A presença de aves, peixes, répteis e pequenos mamíferos no universo de estimação também cobra atualização do varejo generalista. Estoques e mensagens pensados apenas para cães e gatos não atendem as particularidades desses animais, e improvisar recomendações pode gerar problemas sanitários e de bem-estar.
Capacitação define oportunidades sustentáveis
O Conselho Federal de Medicina Veterinária descreve mais de 80 áreas de atuação para a profissão, da clínica à saúde pública, pesquisa, alimentos e responsabilidade técnica. Isso ajuda a explicar por que a economia pet mobiliza carreiras que vão além do consultório e se conecta a cadeias produtivas e regulatórias.
Também há espaço para auxiliares, gestores, profissionais de atendimento, especialistas em equipamentos e equipes de logística. Cada função precisa de limite claro de atuação e treinamento.

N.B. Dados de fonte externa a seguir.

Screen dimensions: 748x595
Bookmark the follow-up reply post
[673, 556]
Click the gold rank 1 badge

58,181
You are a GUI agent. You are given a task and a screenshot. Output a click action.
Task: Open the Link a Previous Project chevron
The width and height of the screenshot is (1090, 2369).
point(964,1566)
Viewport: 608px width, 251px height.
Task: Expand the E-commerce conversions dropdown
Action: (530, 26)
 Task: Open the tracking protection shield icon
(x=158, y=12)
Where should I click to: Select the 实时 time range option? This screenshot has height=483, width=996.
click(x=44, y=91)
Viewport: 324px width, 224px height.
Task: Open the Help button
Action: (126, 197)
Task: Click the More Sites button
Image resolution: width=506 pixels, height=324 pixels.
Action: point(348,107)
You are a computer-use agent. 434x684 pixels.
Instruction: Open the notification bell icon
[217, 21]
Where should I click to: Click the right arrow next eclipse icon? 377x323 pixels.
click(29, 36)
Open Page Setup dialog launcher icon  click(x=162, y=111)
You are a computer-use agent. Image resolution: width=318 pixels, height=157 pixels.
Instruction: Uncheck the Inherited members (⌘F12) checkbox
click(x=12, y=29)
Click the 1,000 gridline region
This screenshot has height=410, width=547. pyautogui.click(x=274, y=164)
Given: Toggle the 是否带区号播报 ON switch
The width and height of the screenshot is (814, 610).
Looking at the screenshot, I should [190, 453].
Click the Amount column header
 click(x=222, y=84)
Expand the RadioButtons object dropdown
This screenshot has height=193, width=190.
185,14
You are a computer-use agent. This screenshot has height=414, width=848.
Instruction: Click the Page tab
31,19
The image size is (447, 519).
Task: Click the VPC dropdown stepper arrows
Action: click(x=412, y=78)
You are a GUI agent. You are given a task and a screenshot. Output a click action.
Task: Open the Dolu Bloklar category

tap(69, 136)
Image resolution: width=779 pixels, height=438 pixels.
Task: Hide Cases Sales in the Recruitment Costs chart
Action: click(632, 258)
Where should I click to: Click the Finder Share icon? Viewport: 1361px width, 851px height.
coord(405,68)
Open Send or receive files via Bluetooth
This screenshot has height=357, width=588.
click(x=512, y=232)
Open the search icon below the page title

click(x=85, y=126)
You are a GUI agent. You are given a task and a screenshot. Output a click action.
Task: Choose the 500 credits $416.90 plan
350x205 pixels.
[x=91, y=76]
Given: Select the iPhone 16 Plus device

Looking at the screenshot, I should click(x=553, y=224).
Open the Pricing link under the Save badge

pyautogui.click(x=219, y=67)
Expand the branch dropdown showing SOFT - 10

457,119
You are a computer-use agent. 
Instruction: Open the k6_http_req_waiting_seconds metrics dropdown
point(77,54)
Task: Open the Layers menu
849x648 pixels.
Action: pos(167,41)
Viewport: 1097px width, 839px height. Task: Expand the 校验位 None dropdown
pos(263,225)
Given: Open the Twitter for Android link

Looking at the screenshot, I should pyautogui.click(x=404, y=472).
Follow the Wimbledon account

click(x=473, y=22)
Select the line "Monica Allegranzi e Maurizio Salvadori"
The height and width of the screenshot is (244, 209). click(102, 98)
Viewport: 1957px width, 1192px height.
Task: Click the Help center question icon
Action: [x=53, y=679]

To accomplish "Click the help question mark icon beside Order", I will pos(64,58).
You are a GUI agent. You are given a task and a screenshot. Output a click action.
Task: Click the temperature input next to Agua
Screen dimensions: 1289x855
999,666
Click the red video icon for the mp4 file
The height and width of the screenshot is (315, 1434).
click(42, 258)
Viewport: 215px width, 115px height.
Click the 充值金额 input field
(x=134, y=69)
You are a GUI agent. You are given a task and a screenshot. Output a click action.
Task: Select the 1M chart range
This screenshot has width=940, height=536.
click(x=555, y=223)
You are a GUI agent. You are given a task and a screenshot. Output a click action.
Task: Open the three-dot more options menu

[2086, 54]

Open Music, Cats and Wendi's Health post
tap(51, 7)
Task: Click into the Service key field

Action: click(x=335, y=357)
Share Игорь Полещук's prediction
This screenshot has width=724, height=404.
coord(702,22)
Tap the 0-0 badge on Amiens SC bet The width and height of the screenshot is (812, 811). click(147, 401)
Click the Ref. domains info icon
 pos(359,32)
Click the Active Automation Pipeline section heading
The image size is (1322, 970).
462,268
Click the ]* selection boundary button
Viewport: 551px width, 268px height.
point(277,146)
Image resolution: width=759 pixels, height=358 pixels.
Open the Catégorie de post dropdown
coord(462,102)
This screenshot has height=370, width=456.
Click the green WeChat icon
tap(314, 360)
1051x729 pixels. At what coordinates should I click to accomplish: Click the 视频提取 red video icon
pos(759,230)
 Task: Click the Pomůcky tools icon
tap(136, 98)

Atendimento cordial e agendamento fácil agregam valor, mas não substituem conhecimento técnico quando a decisão afeta saúde e bem-estar.
Para negócios, diversificar com consistência significa escolher poucos serviços compatíveis com sua estrutura, estabelecer parcerias, medir resultados e corrigir falhas. Investimentos devem considerar demanda, custo de qualificação, manutenção, licenças e tempo necessário para formar uma base recorrente de clientes.
A diversidade de espécies e serviços amplia as possibilidades de atuação, mas também as exigências de preparo. O mercado pet encontra oportunidades quando transforma essa variedade em atendimento competente, respeita a regulação e oferece soluções que fazem sentido para o animal e para quem assume sua guarda.